Crime rates in New York City hit historic lows last year, despite the demise of the NYPD's stop and frisk policy, reports The Huffington Post.
The city saw totals across all major crimes fall. Data from 2017 collected by New York Police Department showed that there were only 290 killings, down from 335 homicides in 2016. Both of these numbers are a far cry from the 2,245 killings the city saw in 1990. Rapes, assaults, grand larceny and car thefts also decreased from the previous year.
NYPD commissioner James O’Neill said in December that crime rates haven't been this low since the 1950s.

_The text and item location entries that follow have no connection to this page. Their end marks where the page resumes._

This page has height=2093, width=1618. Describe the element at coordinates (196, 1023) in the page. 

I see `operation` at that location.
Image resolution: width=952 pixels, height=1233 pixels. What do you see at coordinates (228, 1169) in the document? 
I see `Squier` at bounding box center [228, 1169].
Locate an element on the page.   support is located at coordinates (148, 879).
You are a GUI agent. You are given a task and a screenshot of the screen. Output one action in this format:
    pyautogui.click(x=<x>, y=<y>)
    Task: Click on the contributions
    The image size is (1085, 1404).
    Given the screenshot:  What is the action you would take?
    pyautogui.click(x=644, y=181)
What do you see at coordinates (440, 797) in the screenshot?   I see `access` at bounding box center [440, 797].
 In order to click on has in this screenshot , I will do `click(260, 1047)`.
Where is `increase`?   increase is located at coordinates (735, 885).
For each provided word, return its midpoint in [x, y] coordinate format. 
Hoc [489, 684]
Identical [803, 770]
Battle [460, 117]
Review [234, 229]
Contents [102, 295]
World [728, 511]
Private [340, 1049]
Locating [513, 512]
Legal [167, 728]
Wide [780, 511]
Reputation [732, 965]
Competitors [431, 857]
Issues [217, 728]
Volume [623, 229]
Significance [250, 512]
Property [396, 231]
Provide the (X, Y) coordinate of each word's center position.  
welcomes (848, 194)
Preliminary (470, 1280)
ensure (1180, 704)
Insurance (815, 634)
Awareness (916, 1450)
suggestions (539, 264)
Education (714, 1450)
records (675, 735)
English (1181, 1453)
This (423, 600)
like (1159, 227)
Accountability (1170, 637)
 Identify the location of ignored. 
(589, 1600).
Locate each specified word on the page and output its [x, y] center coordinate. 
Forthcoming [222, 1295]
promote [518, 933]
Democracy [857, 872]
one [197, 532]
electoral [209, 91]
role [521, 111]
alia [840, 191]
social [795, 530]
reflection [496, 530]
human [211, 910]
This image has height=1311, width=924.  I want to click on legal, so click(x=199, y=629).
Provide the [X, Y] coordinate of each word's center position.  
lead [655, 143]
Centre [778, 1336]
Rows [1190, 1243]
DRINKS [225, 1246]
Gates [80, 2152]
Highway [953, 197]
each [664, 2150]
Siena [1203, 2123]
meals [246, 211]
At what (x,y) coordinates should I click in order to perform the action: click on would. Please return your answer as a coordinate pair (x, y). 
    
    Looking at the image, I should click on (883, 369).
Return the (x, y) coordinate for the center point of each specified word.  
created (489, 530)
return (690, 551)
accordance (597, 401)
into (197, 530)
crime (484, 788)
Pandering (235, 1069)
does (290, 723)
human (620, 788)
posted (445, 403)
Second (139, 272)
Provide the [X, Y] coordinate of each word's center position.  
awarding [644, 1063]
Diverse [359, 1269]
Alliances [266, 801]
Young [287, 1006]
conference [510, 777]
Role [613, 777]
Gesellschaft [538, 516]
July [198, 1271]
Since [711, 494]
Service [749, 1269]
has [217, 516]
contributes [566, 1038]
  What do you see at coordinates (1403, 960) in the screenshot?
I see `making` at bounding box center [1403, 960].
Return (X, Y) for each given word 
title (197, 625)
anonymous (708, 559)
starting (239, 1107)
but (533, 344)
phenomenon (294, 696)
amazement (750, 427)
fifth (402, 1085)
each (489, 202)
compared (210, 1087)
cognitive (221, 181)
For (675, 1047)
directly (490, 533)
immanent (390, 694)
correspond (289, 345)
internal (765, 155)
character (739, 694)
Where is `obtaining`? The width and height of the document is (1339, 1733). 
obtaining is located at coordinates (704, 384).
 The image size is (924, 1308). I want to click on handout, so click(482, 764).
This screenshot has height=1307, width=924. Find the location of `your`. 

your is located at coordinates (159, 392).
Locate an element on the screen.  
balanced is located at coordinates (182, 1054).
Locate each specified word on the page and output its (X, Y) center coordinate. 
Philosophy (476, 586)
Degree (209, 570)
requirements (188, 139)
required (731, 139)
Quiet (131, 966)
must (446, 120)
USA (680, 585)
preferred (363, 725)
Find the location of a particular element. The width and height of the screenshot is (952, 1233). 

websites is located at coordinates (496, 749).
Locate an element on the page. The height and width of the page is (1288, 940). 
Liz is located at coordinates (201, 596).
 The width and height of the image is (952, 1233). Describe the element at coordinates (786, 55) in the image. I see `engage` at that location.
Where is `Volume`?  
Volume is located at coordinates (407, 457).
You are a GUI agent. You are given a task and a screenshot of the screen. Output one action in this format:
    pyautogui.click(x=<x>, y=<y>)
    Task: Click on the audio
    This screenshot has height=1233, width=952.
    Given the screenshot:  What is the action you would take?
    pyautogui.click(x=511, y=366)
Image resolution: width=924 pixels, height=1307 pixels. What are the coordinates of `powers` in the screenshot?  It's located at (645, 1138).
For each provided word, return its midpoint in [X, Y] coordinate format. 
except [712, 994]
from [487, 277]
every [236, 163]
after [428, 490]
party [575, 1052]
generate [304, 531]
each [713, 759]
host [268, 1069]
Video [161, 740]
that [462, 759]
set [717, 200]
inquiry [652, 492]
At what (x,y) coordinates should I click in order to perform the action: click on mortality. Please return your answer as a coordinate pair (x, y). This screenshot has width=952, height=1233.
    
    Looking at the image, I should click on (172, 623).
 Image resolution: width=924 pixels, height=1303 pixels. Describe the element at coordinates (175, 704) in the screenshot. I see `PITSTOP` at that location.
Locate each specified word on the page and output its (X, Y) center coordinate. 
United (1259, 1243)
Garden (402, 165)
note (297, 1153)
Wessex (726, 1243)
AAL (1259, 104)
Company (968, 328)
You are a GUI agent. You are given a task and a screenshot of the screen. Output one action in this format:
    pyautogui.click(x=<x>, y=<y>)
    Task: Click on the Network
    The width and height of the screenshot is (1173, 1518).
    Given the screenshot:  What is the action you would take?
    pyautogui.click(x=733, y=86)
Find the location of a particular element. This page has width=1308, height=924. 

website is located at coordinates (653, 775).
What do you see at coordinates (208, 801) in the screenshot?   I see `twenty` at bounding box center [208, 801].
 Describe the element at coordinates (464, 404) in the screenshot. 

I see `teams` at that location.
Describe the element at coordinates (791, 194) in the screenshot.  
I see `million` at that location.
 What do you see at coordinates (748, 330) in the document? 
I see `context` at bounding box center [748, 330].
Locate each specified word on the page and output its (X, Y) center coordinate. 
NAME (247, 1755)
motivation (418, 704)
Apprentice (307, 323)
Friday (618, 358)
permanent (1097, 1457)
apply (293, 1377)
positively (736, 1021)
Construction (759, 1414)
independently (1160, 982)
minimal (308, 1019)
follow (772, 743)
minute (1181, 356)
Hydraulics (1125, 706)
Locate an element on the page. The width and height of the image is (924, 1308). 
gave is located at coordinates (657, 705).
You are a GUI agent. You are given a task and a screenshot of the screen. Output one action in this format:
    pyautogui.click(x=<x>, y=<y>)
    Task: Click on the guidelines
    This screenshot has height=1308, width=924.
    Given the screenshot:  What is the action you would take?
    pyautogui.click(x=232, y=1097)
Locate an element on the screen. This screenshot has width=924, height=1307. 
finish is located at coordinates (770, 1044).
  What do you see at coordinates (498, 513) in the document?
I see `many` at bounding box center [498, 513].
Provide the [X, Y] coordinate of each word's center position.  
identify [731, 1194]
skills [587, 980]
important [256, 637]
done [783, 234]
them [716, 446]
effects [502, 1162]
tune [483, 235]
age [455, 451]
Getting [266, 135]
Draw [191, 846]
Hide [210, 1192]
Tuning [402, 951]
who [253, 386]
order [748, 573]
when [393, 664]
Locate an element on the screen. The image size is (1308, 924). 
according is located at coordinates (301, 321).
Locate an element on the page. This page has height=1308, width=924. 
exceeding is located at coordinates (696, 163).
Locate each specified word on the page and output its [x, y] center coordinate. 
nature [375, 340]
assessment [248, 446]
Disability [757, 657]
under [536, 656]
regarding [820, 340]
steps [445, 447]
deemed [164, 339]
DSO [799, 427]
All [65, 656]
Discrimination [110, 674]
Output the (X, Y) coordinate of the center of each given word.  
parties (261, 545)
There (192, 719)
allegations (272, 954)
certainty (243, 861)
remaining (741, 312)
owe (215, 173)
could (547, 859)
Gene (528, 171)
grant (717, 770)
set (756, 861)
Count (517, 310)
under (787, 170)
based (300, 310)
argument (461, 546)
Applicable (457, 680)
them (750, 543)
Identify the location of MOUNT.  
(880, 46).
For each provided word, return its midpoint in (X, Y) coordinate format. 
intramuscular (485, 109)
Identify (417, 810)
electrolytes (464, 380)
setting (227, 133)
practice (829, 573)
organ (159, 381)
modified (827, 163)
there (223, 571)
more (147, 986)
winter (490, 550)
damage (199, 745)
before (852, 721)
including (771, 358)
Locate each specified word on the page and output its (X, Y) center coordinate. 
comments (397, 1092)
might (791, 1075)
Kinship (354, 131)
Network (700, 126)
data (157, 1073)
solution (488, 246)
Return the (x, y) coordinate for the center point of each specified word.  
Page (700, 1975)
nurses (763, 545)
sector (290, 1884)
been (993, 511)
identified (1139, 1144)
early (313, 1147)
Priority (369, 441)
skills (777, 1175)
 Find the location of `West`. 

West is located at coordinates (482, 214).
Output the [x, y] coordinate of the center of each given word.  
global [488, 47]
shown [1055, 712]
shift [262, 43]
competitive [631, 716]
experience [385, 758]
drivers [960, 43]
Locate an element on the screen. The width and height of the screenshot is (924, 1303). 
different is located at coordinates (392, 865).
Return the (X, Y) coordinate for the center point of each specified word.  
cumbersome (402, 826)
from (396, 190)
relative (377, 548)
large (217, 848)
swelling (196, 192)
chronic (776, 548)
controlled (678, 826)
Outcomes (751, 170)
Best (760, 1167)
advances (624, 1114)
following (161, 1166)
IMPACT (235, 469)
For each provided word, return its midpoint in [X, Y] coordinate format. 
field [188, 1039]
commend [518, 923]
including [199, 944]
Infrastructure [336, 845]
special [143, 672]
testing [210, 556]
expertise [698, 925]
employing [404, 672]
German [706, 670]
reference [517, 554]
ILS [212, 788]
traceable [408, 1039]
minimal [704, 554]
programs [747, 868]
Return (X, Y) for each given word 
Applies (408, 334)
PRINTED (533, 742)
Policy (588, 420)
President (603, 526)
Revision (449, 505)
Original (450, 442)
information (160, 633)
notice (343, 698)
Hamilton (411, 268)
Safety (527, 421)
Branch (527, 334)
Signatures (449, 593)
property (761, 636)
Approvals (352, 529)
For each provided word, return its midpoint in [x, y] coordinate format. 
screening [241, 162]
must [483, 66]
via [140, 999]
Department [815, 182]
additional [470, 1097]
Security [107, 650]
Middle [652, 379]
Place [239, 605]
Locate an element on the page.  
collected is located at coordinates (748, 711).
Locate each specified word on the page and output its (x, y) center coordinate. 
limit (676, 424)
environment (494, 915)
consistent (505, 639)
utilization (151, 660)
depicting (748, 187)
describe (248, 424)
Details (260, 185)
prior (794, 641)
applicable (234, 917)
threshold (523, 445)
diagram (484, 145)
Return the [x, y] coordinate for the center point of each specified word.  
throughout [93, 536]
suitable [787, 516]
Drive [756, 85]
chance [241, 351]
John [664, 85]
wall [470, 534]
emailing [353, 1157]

The numbers run contrary to predictions of proponents of the NYPD's stop and frisk policy, who argued ending the tactic would lead to a rise in crime. When campaigning to replace Mayor Michael Bloomberg, under whom stop and frisk flourished, current New York City mayor Bill DiBlasio promised to rein in the program.
Critics of the program pointed to research that found that despite being a citywide policy, most of those stopped under the program were either black or Latinx. In 2011, for example, 686,000 mostly black and Latinx New Yorkers were stopped and frisked. 90 percent of all of those stopped and frisked that year were found to be innocent of any crimes, according to data collected by the NYCLU.
By 2013, the NYPD had stopped and frisked millions of people. That year, The New York Daily News reported on a Columbia University study that looked at 4.4 million stop and frisk encounters; that study found that all of those stops turned up only 5,940 illegal guns, meaning that police found an illegal gun in less than 0.1 percent of all 4.4 million stop and frisks.
As Reuters reminds us, by August 2013, a federal judge ruled NYPD’s practice of stop and frisk policing unconstitutional, forcing the department to reevaluate its commitment to the practice.
The ruling and the new mayoral administration led to the department ending its heavy reliance on the tactic, although it continues. From 2016 to 2017, stops fell 98 percent (to about 12,000 stops) and by 2017 the number of stops was even smaller. Some New Yorkers claim that those numbers are incorrect, however, arguing that due to political pressure NYPD officers are no longer properly documenting their stop and frisks.
Despite this, it is clear that there are fewer stop and frisks than there once were, and that crime is lower. This has led many stop and frisk advocates, such National Review columnist Kyle Smith to admit that they were wrong.
“On the other hand, why has crime come down so much further in New York City than, say, New Orleans or Baltimore or St. Louis? That would seem to draw attention to the quality of policing. Because we can’t study crime under lab-controlled conditions, we may never figure all of this out.” Smith wrote in a piece this week called “We Were Wrong About Stop And Frisk.”
David Weisburd, chair of the National Academy of Sciences Committee on Proactive Policing and a professor of criminology at George Mason University, told HuffPost that stop and frisk was useless, and that it had little effect on crime during its heyday.
“There’s a place for stop, question and frisk in policing, but it’s not a 700,000-stops-in-a-city place, carried out by untrained police officers, newly out of the academy,” Weisburd said. “It shouldn’t be used as a general strategy. You don’t apply an overwhelming radiation treatment to somebody that has a cold.”
He said that other factors should be taken into account for the encouraging crime rates and noted that decreasing crime requires addressing other social ills.
“Police aren’t the only thing affecting crime. Economic situations, social factors, shifting norms in the community, those also might affect crime,” he said. “The world is complicated.”